(Entries taken from a collection)
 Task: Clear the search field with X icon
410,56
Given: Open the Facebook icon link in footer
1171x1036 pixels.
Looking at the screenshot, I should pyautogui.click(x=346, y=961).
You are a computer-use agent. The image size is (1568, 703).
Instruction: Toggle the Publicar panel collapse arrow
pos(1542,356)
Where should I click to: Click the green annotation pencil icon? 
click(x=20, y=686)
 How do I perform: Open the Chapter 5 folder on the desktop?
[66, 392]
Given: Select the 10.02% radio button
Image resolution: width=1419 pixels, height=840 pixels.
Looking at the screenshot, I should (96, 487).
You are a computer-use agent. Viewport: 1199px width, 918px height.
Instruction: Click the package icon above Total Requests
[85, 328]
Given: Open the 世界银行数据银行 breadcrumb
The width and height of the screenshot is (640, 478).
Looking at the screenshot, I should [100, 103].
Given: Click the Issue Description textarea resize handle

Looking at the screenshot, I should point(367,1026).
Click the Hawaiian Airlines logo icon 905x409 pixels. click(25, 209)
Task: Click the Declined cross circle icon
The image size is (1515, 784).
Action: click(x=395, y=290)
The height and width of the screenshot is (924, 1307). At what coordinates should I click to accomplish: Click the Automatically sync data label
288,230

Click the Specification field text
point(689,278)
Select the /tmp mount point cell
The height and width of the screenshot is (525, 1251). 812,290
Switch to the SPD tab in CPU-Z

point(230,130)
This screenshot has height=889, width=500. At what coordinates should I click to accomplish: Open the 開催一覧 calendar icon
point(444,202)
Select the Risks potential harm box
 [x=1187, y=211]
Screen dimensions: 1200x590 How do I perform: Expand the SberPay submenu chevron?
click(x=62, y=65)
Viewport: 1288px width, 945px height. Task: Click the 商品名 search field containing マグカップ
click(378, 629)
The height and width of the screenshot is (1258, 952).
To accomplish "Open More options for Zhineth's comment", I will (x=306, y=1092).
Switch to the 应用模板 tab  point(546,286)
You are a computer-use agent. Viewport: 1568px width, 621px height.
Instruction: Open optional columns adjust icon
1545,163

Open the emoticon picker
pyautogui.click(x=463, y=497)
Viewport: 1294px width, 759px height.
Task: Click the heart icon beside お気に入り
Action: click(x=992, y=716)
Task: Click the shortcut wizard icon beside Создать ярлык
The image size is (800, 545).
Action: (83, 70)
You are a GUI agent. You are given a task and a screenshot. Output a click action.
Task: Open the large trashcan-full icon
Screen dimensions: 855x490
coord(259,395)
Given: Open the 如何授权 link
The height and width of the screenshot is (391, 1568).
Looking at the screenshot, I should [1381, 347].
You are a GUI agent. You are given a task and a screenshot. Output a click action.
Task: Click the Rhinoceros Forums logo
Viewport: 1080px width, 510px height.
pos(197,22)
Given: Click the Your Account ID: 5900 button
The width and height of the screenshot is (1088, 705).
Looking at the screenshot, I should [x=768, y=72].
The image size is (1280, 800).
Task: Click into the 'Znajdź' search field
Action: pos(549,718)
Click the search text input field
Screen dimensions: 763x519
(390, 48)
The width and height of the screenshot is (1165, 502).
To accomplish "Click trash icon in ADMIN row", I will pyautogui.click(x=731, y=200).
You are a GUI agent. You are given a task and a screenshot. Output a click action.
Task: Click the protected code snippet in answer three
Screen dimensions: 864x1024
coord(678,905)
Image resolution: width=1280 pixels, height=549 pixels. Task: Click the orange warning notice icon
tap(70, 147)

Task requirements>
Your answer should be a single number: the count of lines in the entries that hold the string "logo".

Written solution>
2